Opener "Elephant in the Pool" sets the mood—it's a lopsided techno banger that skids across a heaving dub framework instead of fully inhabiting it like Drawn & Quartered. Heavily manipulated chords and hard-panned drums are catnip for the careful listener, adding spatial depth to barebones techno that establishes its heft through weight rather than size or torque. From there, Monteith jumps from idea to idea, like Roots & Wire with a simpler, more chiseled palette. The techno here is a meditative, considered kind, with tracks like "Alamut" and "Yard" trembling with exotic syncopation and trading in techno's honed thunk for tracks that sound like flames igniting in slow motion.
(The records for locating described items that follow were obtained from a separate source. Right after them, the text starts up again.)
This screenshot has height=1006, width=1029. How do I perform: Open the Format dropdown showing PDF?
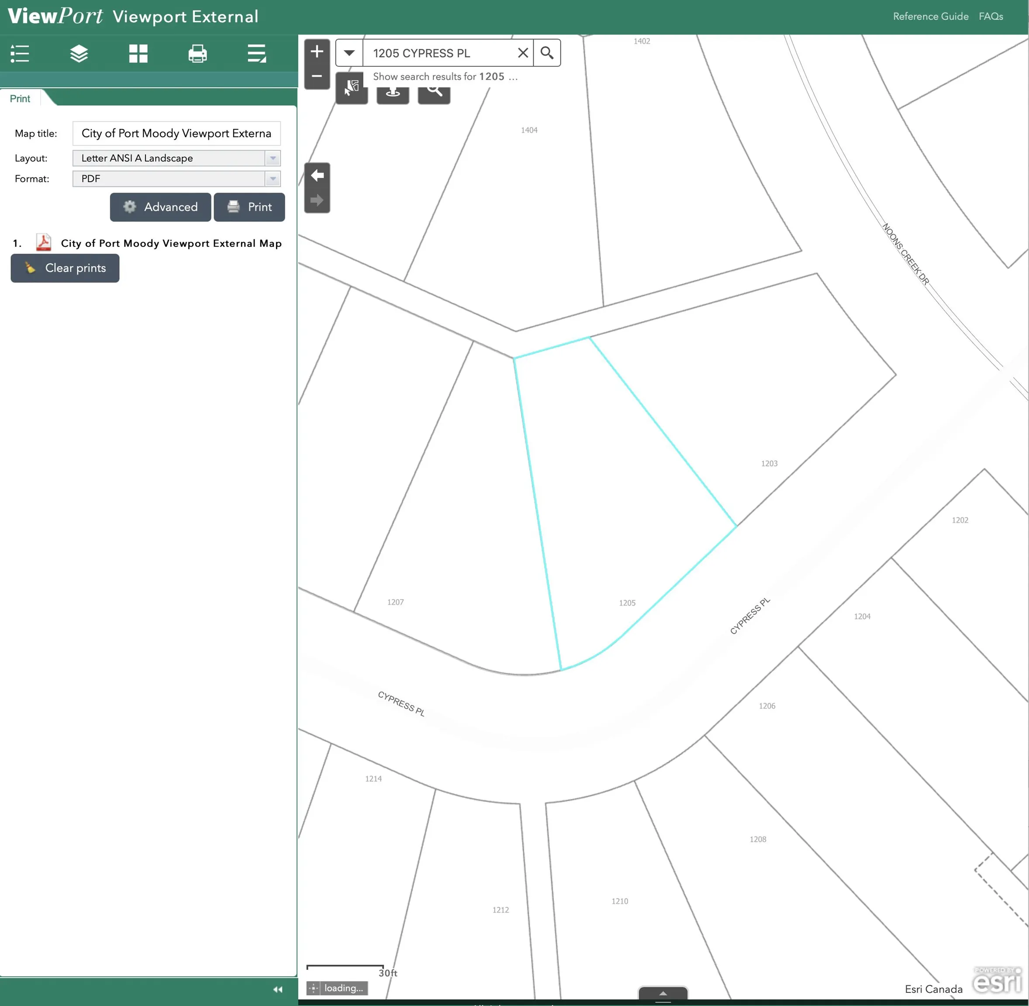point(177,179)
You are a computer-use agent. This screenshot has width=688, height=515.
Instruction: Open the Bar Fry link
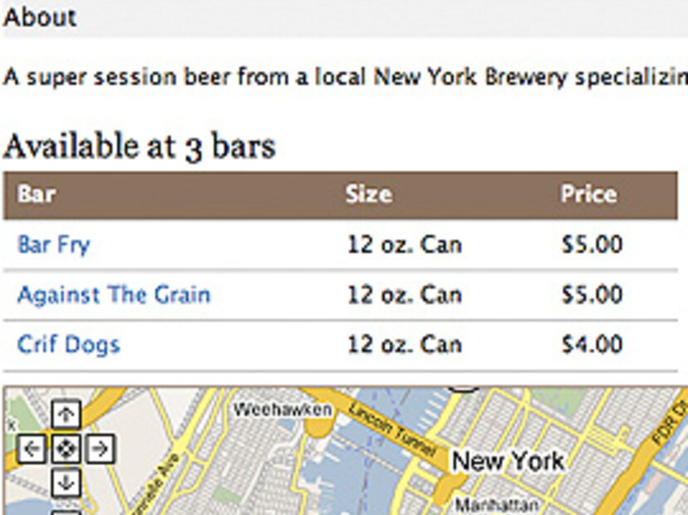click(53, 245)
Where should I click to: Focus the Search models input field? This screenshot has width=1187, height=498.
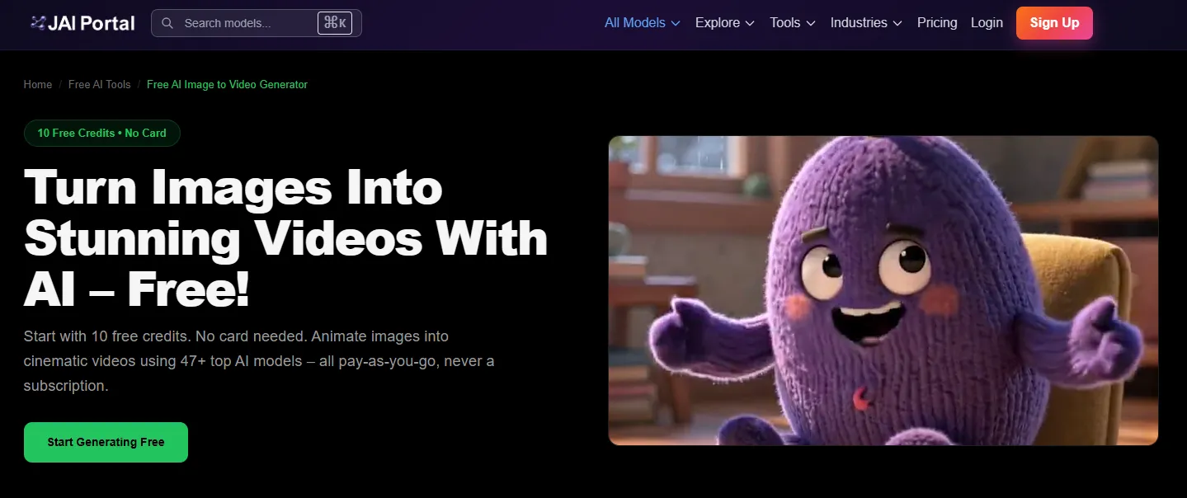(256, 23)
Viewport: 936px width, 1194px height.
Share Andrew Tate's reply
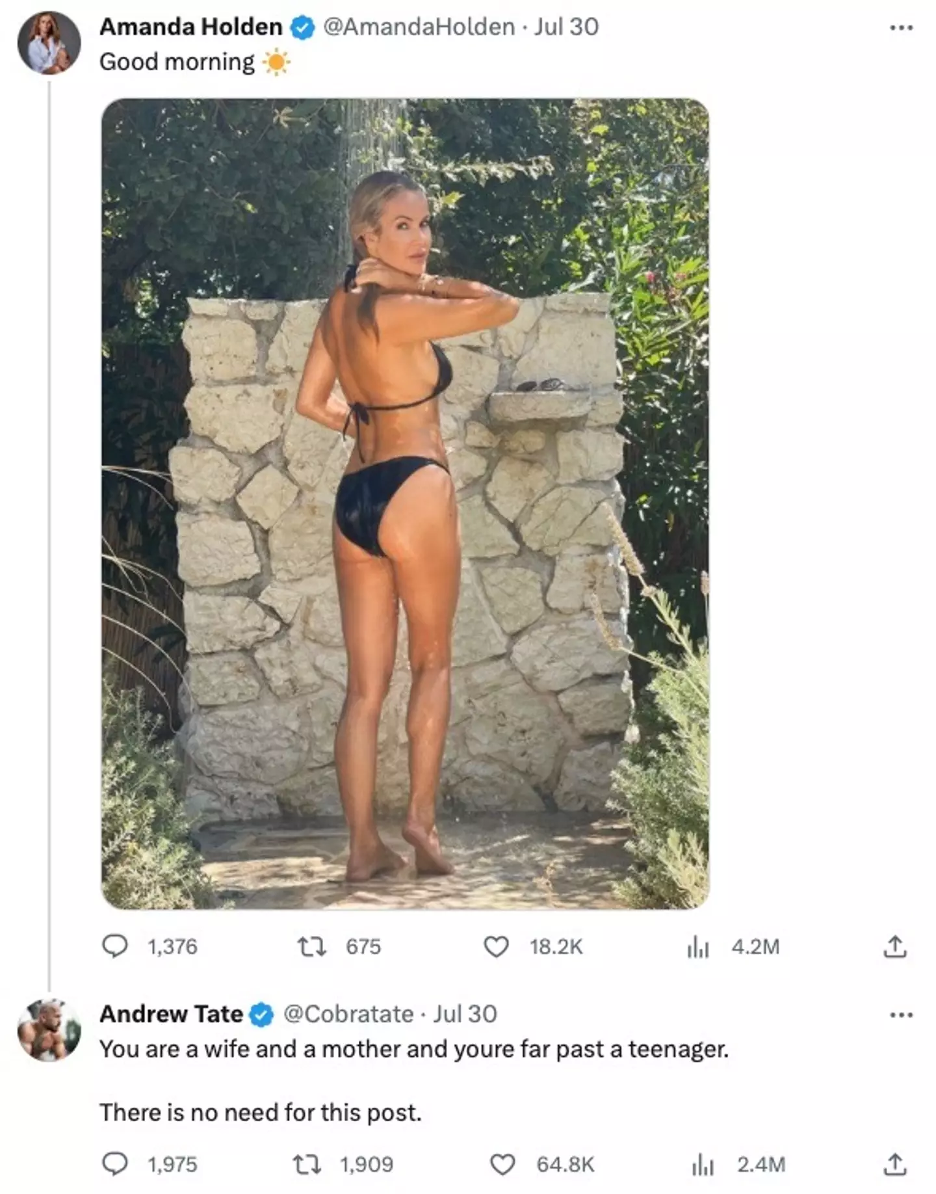click(x=894, y=1164)
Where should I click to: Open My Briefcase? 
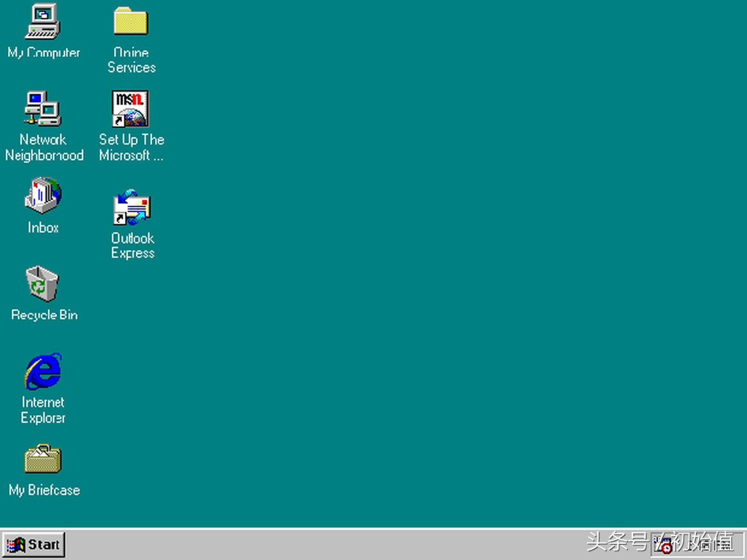click(x=43, y=458)
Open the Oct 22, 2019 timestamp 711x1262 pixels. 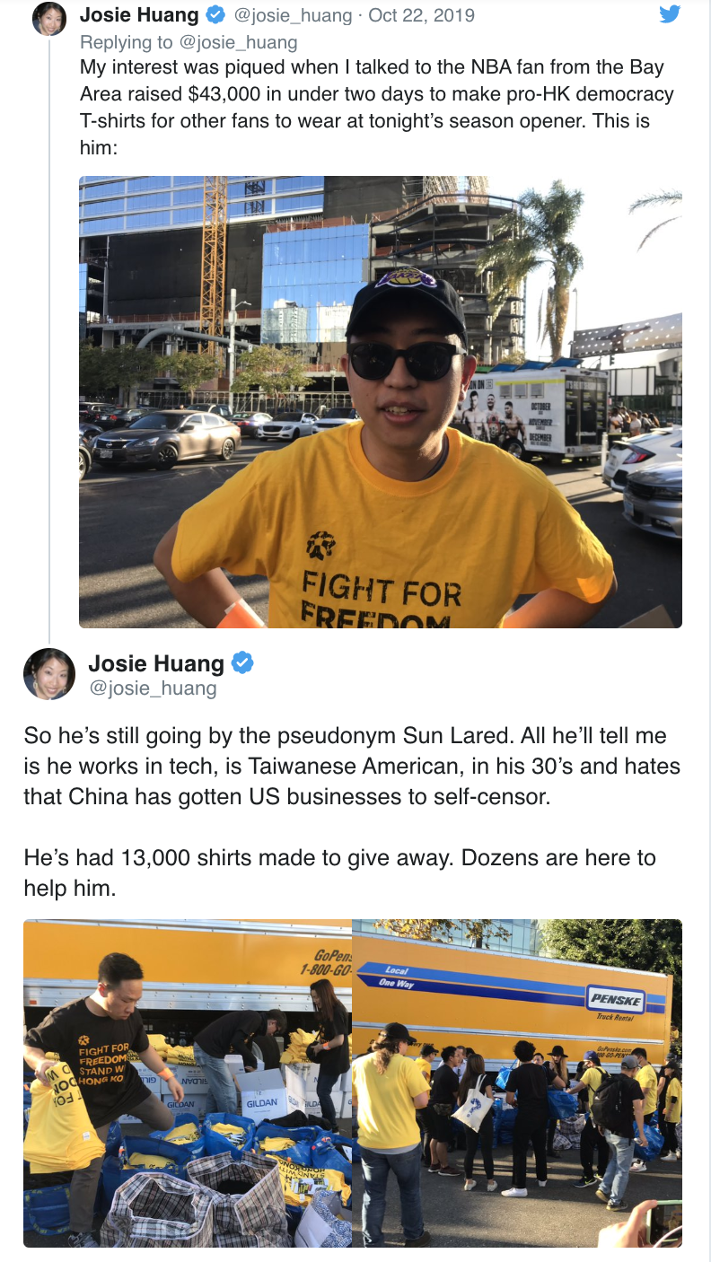click(422, 15)
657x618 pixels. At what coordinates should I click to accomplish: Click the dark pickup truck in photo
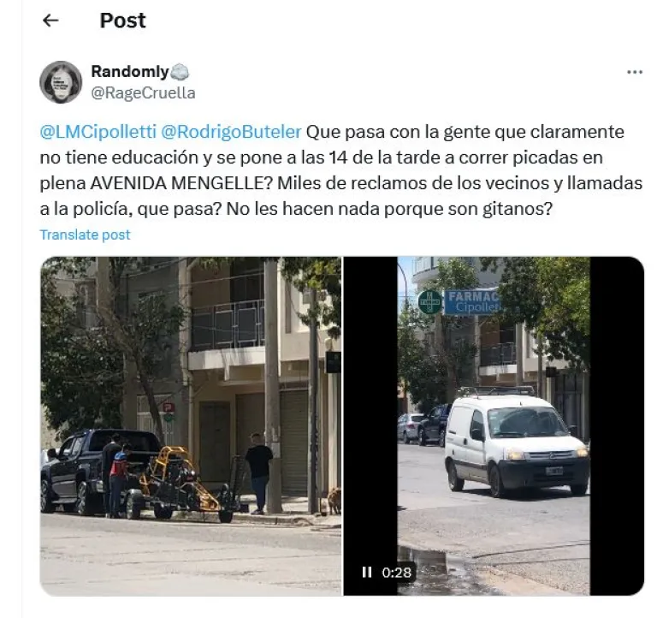click(99, 471)
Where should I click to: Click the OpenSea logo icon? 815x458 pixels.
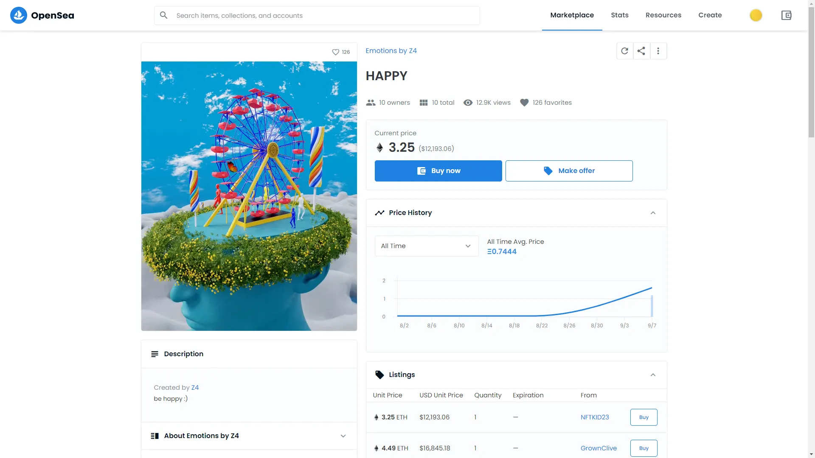(19, 15)
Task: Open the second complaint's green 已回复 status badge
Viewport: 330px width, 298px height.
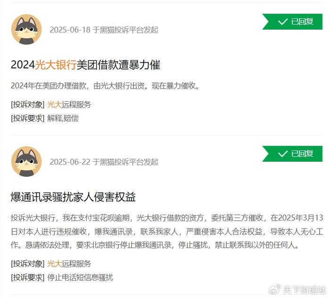Action: pyautogui.click(x=292, y=154)
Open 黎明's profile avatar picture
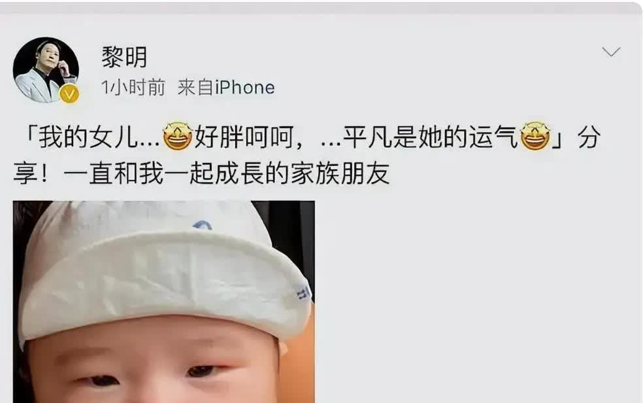Image resolution: width=643 pixels, height=403 pixels. point(46,70)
Also pulling Eight out of the heady solipsism of Drawn & Quartered is Monteith's collaborations with a cohort of close friends, who add necessary splashes of colour to what otherwise could have been fifty shades of gray. Cobblestone Jazz member Danuel Tate provides some of his group's distinctly flowing basslines to a new version of "Lazy Jane," splicing dub in half and butterflying it down into something that doesn't skank so much as chug. Meanwhile, Mathew Jonson lays down pirouetting arpeggios on centrepiece "Wolves and Angels," cutting the stark mood for the record's brief moment of sunlight, and closer "Horns of Jericho" with Dandy Jack is a churning turbine of harsh percussion. But the price for sticking his head out of the proverbial sand is that each track stands naked by itself, lacking the cohesive momentum that made Drawn & Quartered such a journey.
With arena-size atmospherics and every sound endowed with a fathoms-deep dub delirium, Eight is an album as focused on its meticulous sound design as it is on the musicality. With mastering by Pole and assistance from Monolake on "room design," one gets the feeling that Monteith is as concerned with the exact impact the drums make in a given space as the pattern they're banging out into. The result is an intensely detailed record that really forces you to hunt down those details—details that lie in the way sounds interact with each other, undergo subtle manipulation, and most importantly, how they interfere with the almost constant low-end agitation that blankets the album.